As soon as the words were out of her mouth, she wished she had them back. Too late, as usual. She'd given another cop the straight truth not too long ago, and he'd hauled her down to the station on account of it. If a desk sergeant with better sense hadn't realized pissing off the United States wasn't exactly Phi Beta Kappa for the Reich, she might have found out about concentration camps from the inside.

If this policeman was another hothead… If his desk sergeant was, too… You never wanted to get in trouble in Hitler's Germany. And, since the Germans themselves were walking on eggs after a failed coup against the Fuhrer, you especially didn't want to get in trouble now.

The cop paused. He lit a Hoco. Like any other German cigarette these days, it smelled more like burning trash than tobacco. "If you don't want to be in Berlin to begin with, what are you doing here?" he asked reasonably.

"I was in Marianske Lazne when the war started," Peggy answered, using the Czech name with malice aforethought.
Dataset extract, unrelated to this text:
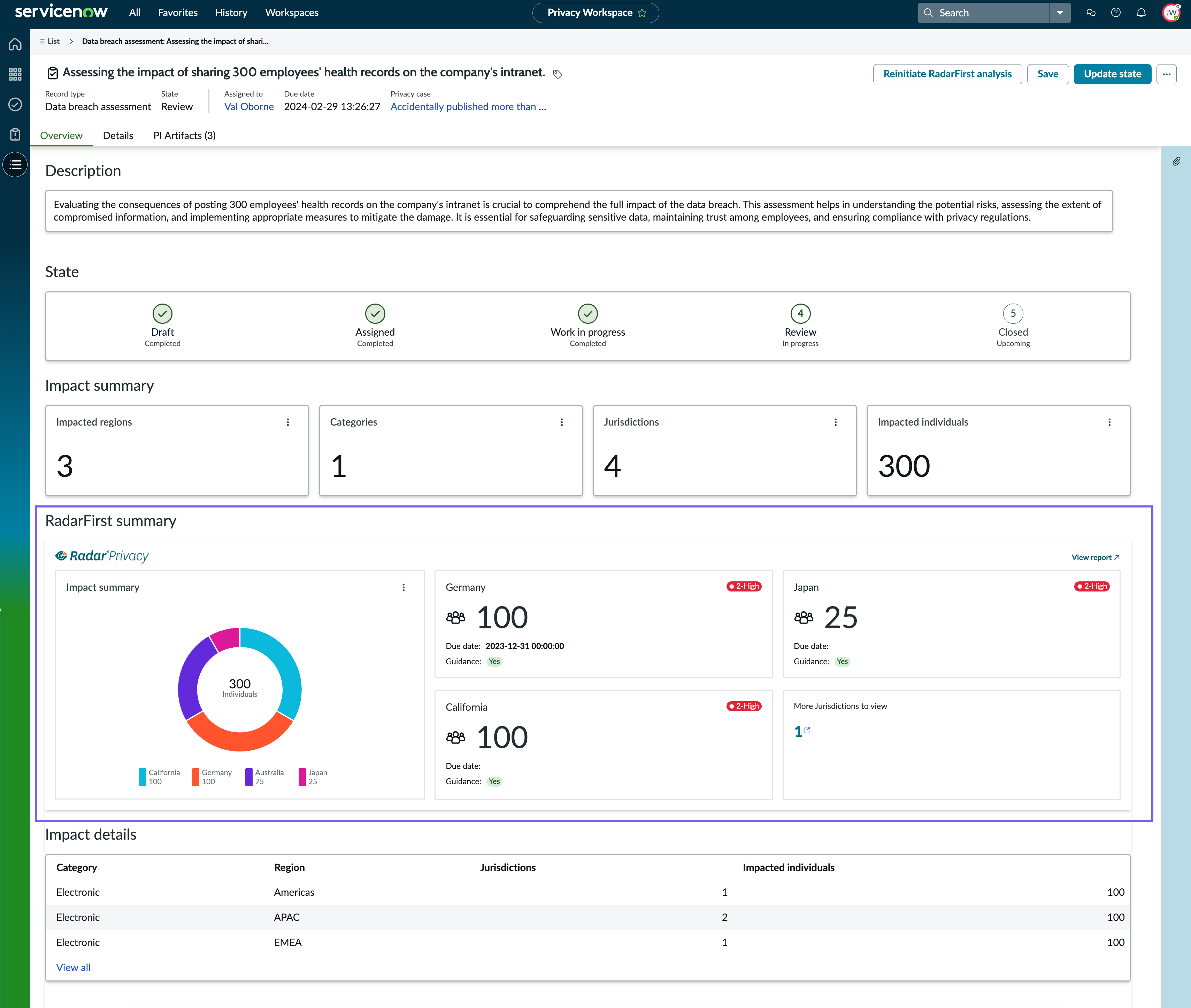Open the Home icon in left sidebar
Image resolution: width=1191 pixels, height=1008 pixels.
(15, 44)

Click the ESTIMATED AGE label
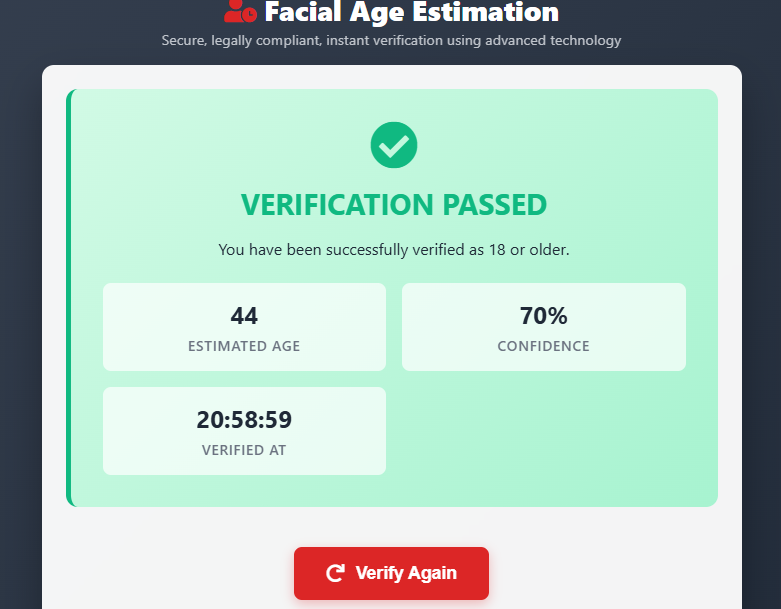[x=244, y=346]
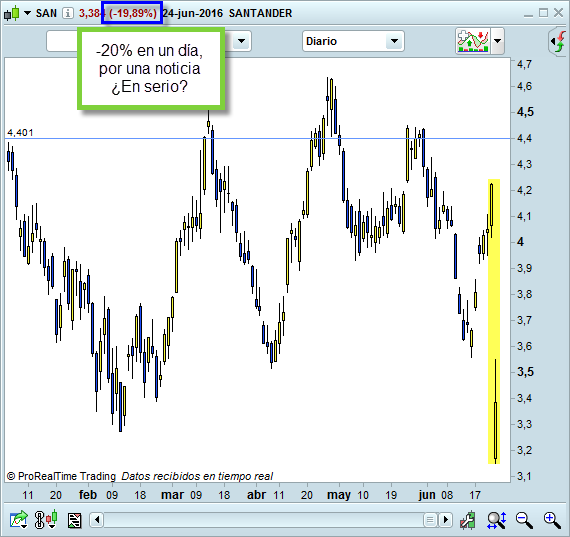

Sure as hell, the Berlin cop said, "You were where?" Give a kraut a Slavic place name, and he'd drown in three inches of water.

"Marienbad, it's also called," Peggy admitted.

Light dawned. "Oh! In the German Sudetenland!" the policeman exclaimed. "How lucky for you to be there when the Fuhrer's forces justly reclaimed it for the Reich."

"Well… no," Peggy said. For the first time, the cop's face clouded over. See? Keep trying, Peggy jeered at herself. You'll stick your foot in it sooner or later. Trying to extract the foot, she added, "I almost got killed."

For a wonder, it worked. "Ach, ja. In wartime, this can happen," the cop said, rough sympathy in his voice. Everything would have been fine if he hadn't added, "With those miserable, murderous Czech brutes all around, you should thank heaven you came through all right."

Peggy bit down hard on the inside of her lower lip to keep from blurting something that would have got her sent to Dachau or Buchenwald or some other interesting place. Count to ten, she thought frantically. No. Count to twenty, in Czech! The Czechs hadn't been the problem. The Germans had. Shelling and bombing Marianske Lazne was one thing-that was part of war. But the way the Nazis started in on the Jews who were taking the waters after overrunning the place… No, she didn't want to remember that.